Take a bug's-eye look at a black widow spider spinning her silk web, African giant black millipedes curling
in self-defense and the iridescent glow of the scorpion without the worry of getting nipped on the nose!
To see these animals in nature you'd have to travel the whole world," Susan Borkin, Museum curator of insects,
said. "We're trying to broaden the visitor's concept of what arthropods are, what they look like, and where you can find them."
Bugs Alive! will highlight the bullet ant, a tropical ant species with one of the most venomous stings of any insect.
Watch worker ants forage for food, take out the trash and even groom one another; and peer into the nesting chamber
to spy on the queen laying eggs, and the immature grubs and pupae that will slowly grow into adult ants.
Other species include:
- Madagascar hissing cockroaches, which make a distinctive hissing sound when they're threatened by forcing air through holes along the sides of their bodies.
- Walkingsticks, nature's masters of camouflage.
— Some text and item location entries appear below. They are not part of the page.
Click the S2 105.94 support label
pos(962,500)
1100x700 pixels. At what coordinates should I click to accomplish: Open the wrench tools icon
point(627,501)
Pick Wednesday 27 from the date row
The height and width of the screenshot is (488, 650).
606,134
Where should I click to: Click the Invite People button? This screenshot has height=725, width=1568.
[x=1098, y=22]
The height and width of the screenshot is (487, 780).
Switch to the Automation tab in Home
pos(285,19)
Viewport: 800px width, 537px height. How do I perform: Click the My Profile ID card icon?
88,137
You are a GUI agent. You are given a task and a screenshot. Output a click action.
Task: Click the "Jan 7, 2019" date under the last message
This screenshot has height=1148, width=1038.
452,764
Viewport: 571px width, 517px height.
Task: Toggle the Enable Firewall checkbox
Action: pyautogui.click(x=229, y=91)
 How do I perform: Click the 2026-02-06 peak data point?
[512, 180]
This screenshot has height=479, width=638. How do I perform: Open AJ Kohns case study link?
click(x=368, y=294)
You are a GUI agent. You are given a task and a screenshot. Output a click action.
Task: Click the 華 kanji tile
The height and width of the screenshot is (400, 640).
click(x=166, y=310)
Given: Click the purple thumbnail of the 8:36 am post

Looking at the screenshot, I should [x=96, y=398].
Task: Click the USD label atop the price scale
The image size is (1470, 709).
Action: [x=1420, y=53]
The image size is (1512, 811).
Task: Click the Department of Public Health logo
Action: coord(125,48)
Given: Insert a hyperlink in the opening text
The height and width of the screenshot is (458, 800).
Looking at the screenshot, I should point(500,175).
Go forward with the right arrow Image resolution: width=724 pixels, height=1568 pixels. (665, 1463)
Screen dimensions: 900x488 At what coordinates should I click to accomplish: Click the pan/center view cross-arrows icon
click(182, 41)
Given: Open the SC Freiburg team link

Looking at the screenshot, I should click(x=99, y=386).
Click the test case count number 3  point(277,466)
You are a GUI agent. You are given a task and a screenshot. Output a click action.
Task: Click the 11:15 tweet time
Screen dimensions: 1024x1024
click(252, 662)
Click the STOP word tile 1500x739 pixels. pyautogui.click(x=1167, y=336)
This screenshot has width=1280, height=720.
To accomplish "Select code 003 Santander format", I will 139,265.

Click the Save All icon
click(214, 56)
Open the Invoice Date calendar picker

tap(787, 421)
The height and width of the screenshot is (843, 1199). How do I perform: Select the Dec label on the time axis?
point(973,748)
They not only look like twigs and leaves, but they 'act' like them, too, hanging motionless or moving slowly as if swaying in the breeze so as not to attract predators.
- A vinegaroon, an arachnid that sprays a pungent, vinegar-like mist to defend itself.
- Jade-headed buffalo beetles, white-eyed assassin bugs and a 100-legger a giant desert centipede from the American southwest.
"Visitors can observe the intricacies of insect behaviors and learn how this group of animals became the most dominant on the planet" Borkin said.
Information panels will discuss where these animals fit in the natural world, how there are no good or bad bugs, and how arthropods are critical to the functioning of life on our planet.
"Quite simply, we couldn't survive without arthropods," Borkin said. "They help decompose organic matter, aid in the production of fruits and seeds, and regulate the balance of gasses in the air we breathe."
Hands-on activities are offered between 10 am - 2 pm (Mon - Sat), and noon - 2 pm (Sun) only when volunteers are available.
Bugs Alive! Insects and Their Relatives is supported through a generous gift from the Walter Schroeder Foundation.
Bugs Alive! is free with Museum admission.